Raya and Sisu act as two sides of the same coin: both intend to save the world, but go about it in radically different ways. Raya has been hardened by her previous betrayal and the loss of her father — because it wouldn’t be a Disney movie without a dead or absent parent — causing her to become pessimistic and paranoid. Conversely, Sisu is blindly optimistic, believing her own kindness and generosity will help everyone come together. Awkwafina’s quirky and distinct voice shines brightly through the adorable blue creature, establishing her as a beam of light and a consistent source of positivity throughout the film. 

It is rare seeing a slow, emotional moment in the film. “Raya and the Last Dragon” consists almost entirely of constant action, which leaves many of the themes left to be developed. Less is more is usually the most effective approach in conveying the moral lesson that Disney always makes it a goal to instill. The combination of action, awkwardly-placed humor, a massive cast, pan-Asian influences, film references and unclear central themes leads to a less-than-seamless final product.
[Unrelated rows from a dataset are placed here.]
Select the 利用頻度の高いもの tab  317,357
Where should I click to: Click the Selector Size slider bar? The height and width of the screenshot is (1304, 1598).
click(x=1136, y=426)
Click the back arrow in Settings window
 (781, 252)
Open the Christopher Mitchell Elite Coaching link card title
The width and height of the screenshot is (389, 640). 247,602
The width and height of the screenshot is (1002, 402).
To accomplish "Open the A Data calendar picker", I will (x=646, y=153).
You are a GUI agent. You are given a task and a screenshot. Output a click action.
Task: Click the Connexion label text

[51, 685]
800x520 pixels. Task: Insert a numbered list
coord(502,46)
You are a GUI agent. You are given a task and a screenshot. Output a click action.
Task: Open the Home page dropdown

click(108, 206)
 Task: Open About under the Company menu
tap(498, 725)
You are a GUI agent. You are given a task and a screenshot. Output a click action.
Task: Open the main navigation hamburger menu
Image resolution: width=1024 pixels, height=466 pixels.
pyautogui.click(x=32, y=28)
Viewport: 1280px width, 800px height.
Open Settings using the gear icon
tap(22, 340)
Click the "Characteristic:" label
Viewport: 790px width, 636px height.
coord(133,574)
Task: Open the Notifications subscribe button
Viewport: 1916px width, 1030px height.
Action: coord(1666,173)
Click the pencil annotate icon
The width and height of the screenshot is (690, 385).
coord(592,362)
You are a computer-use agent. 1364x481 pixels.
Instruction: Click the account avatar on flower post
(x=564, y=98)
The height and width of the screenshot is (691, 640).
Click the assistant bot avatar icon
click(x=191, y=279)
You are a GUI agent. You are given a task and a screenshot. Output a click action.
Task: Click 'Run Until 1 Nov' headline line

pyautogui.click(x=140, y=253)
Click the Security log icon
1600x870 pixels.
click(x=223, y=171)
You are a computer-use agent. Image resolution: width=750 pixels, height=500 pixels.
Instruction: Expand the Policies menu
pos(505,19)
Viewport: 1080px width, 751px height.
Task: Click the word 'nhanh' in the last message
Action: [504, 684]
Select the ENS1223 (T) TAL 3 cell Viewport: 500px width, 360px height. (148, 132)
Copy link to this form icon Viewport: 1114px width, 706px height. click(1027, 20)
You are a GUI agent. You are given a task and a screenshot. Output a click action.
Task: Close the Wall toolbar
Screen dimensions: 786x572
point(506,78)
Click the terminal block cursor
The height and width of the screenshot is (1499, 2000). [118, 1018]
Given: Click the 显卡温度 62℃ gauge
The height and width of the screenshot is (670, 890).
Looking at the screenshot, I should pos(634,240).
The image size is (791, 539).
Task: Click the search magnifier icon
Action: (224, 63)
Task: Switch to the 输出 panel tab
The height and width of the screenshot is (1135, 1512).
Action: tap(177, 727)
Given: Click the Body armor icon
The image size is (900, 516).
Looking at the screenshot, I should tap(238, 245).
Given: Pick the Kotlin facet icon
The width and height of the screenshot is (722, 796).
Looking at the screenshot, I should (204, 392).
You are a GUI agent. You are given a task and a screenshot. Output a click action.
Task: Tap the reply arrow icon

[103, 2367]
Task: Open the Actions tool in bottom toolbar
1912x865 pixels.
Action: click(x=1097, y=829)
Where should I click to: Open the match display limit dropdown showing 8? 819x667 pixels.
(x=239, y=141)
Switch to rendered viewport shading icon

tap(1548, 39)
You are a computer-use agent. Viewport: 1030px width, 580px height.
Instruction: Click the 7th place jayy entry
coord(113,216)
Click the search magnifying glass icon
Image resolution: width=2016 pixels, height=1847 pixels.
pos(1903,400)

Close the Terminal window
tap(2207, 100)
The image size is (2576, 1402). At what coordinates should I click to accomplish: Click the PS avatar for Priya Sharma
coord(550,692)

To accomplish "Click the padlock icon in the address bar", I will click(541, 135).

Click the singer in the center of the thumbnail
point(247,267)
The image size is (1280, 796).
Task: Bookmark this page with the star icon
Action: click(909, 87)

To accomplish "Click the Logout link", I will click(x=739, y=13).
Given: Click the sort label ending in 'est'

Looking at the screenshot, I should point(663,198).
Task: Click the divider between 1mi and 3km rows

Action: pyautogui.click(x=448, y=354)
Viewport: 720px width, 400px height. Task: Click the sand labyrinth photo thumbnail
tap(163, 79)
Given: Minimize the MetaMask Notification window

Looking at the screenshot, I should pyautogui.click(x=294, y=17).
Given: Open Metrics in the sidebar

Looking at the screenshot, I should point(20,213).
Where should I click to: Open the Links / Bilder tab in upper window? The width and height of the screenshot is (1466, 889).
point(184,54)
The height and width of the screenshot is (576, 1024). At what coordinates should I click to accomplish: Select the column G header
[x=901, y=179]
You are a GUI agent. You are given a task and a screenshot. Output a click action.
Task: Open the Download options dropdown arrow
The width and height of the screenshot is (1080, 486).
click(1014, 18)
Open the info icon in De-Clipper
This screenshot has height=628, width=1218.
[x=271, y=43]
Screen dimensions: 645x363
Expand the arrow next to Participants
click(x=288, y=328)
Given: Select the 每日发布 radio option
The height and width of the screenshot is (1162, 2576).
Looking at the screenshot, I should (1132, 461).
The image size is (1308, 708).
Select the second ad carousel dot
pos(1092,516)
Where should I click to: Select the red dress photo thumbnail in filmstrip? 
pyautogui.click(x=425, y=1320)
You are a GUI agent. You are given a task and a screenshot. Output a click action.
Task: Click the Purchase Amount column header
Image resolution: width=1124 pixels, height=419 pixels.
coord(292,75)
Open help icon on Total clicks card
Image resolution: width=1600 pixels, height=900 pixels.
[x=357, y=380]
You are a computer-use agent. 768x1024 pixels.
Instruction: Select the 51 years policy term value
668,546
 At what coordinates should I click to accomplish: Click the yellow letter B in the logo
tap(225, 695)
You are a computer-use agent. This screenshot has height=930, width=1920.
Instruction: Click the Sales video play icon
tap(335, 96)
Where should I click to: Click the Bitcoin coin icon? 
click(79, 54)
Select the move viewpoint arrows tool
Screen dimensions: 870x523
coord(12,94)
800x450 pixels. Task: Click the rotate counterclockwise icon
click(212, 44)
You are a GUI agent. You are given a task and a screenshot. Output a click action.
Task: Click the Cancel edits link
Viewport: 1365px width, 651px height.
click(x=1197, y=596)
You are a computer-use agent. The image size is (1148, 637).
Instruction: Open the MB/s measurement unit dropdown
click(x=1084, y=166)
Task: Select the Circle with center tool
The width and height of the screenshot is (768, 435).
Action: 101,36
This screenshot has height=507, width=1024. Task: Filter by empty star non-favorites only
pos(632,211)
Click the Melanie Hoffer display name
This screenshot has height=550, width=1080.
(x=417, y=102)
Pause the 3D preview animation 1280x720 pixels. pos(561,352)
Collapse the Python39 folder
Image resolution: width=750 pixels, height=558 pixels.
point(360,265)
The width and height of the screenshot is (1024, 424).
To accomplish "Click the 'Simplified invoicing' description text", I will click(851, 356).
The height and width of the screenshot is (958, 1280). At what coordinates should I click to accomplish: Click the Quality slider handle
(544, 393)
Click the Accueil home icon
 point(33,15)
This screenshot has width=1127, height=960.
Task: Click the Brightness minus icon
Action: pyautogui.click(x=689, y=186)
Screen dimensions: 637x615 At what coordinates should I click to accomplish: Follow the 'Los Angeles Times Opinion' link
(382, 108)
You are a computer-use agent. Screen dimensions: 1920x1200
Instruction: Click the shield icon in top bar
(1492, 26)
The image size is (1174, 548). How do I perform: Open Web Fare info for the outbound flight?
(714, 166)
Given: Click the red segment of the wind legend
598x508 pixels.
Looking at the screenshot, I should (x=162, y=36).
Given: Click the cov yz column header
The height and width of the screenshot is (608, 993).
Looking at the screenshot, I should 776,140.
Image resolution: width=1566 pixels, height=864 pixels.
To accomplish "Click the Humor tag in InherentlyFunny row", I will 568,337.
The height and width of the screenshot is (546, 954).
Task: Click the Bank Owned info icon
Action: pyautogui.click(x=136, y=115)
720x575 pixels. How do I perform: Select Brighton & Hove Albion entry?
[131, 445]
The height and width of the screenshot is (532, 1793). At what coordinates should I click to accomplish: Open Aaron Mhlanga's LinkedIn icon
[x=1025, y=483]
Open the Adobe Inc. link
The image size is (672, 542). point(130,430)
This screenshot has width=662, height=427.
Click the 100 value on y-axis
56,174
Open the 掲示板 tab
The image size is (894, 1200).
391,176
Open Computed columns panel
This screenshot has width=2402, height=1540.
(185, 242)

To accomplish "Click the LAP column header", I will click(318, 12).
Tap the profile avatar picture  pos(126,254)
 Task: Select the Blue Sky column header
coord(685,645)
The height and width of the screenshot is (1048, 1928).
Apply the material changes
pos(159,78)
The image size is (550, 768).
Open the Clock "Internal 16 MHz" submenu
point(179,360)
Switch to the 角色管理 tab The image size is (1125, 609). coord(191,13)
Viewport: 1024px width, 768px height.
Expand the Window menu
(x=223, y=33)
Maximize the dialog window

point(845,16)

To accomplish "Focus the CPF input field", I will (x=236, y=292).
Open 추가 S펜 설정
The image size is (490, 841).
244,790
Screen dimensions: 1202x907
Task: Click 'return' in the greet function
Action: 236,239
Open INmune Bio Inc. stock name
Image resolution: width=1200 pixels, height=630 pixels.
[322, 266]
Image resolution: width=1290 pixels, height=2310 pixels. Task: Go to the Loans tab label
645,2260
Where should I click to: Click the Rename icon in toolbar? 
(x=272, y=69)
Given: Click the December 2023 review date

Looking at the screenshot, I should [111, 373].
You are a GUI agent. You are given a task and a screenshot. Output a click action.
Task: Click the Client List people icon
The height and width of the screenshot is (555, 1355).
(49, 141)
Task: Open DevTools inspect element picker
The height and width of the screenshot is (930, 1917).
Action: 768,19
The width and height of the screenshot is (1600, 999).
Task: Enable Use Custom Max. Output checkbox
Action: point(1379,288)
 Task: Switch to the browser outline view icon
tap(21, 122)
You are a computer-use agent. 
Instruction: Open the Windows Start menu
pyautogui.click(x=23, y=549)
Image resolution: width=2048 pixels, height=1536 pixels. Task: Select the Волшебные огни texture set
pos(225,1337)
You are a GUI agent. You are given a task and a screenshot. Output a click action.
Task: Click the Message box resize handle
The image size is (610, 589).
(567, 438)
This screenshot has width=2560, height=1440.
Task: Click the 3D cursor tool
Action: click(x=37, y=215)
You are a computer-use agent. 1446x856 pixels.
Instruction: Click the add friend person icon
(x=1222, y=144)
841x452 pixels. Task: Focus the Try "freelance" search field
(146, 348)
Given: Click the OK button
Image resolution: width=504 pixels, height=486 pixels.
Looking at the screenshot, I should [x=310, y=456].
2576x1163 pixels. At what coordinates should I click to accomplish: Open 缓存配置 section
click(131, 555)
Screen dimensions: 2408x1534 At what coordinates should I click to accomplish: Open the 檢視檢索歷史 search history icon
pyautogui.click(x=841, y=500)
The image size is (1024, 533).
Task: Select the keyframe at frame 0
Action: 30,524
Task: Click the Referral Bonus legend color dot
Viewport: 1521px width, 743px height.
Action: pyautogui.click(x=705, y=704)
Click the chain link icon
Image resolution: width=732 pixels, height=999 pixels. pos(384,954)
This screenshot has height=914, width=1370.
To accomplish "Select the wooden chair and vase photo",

While the film may not be perfect, “Raya and the Last Dragon” is a welcome addition to the Disney collection. Its contemporary character arcs and modern take on familiar stories of morale and friendship are masterfully done. The film could have used some more comedy, clarification and perhaps some self-reflection, but even so, “Raya and the Last Dragon” lights the path for a bright and diverse future at Disney.